Vale a dire che il giudice deve far ricorso alle leggi di copertura universalmente accettate (cioè alle leggi scientifiche), alle leggi statistiche, alle massime di comune esperienza, valutando, inoltre, e, non in modo meno pregnante, i fattori specifici presenti e tutte le altre cause, diverse dalla condotta del medico, che hanno contribuito a determinare l’evento. Tutti questi elementi devono essere oggetto di giudizio in modo compativo e non alternativo.
Si parla, in questo caso, di criteri fondati sulla “ probabilità logica o razionale ”, piuttosto che sulla “probabilità statistica”.
Più che di cambiamento di orientamento, in realtà, si può parlare di integrazione di quello utilizzato precedentemente. Il motivo di tutto questo è facilmente rinvenibile nella volontà della giustizia di poter essere più vicine alle esigenze concrete e di poter dare soluzioni il più possibile conformi al vero.

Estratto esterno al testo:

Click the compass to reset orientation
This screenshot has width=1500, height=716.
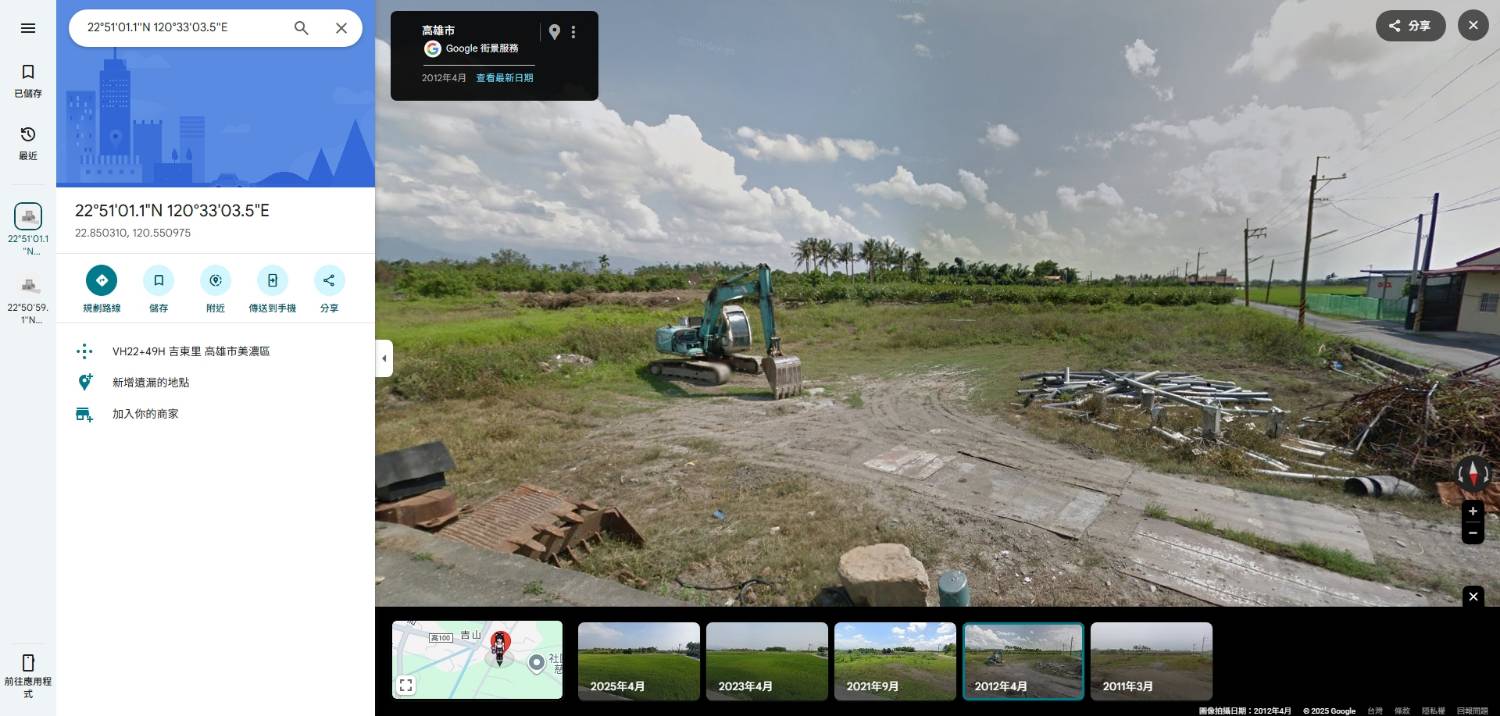[x=1473, y=473]
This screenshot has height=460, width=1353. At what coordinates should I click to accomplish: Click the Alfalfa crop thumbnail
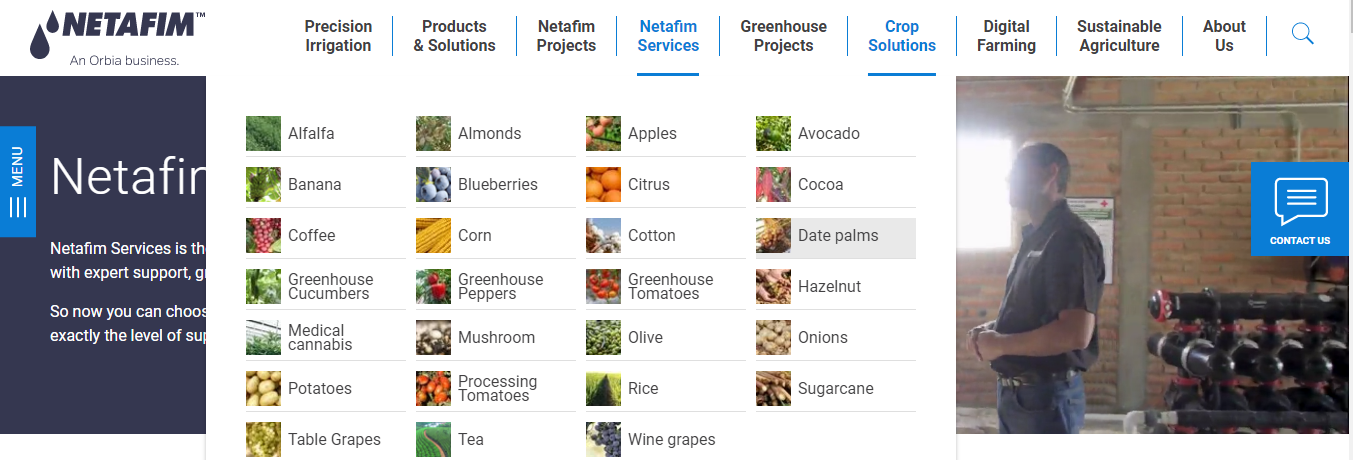pyautogui.click(x=263, y=134)
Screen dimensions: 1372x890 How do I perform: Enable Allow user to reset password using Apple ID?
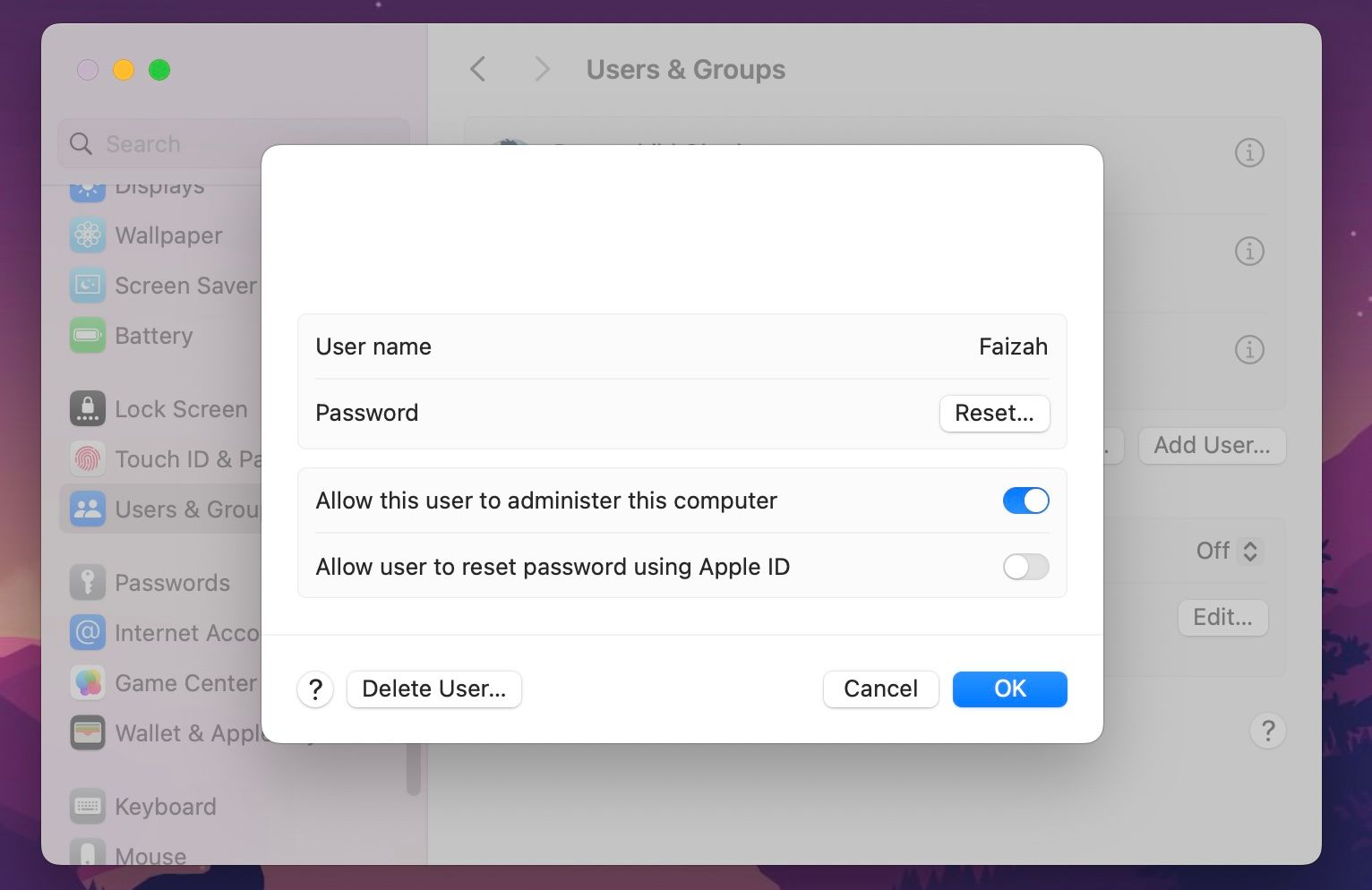[x=1025, y=567]
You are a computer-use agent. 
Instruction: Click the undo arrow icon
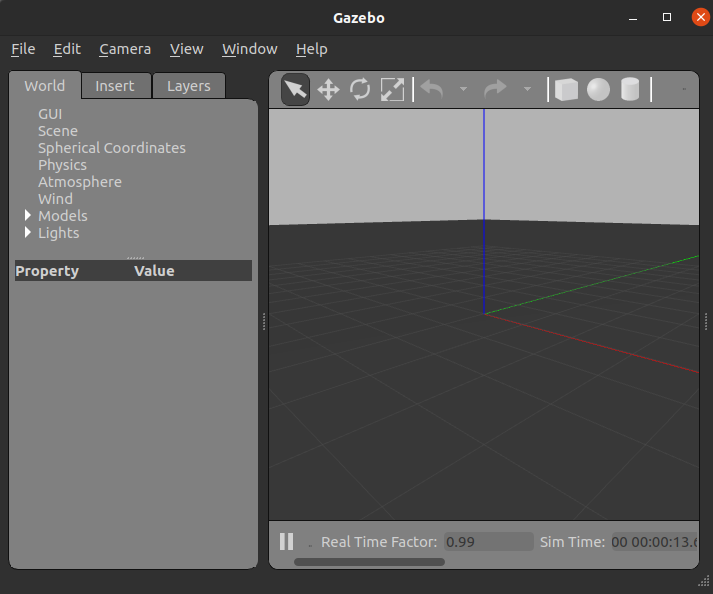[432, 90]
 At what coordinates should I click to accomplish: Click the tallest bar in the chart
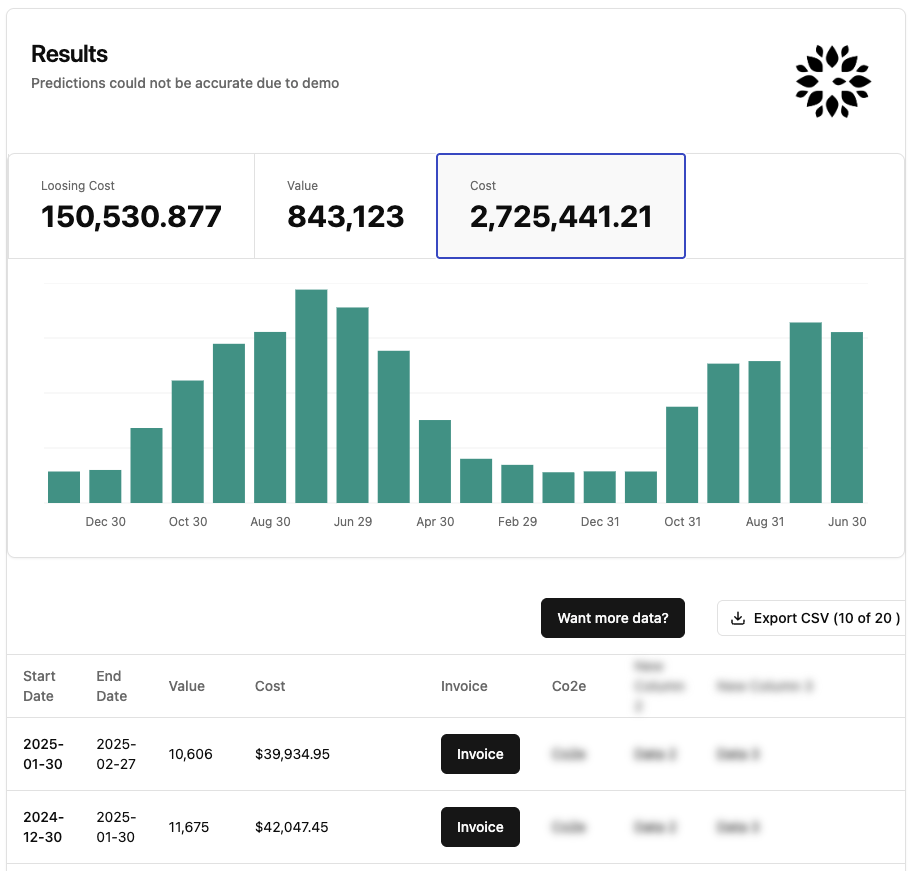tap(311, 396)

Il non soffermarsi su criteri prettamente formali, quali il ricorso alle sole leggi statistiche, pur tra l’altro, precise e certe, è una palesazione di quanto sia necessario dare certezza processuale e sostanziale sia all’imputato, sia alla vittima. Aggravare eccessivamente la posizione dell’uno o dell’altra parte processuale, determinerebbe una grave ingiustizia, a nulla rilevando la forte posizione di garanzia che grava sul medico, il quale deve essere tutelato in sede processuale al pari di un qualsiasi altro individuo.
Sempre, naturalmente, facendo in modo che questa eccessiva garanzia non leda il paziente,potenziale vittima, che resta e resterà sempre la parte più debole in sede processuale….. ma, soprattutto, fuori dalle mura del tribunale.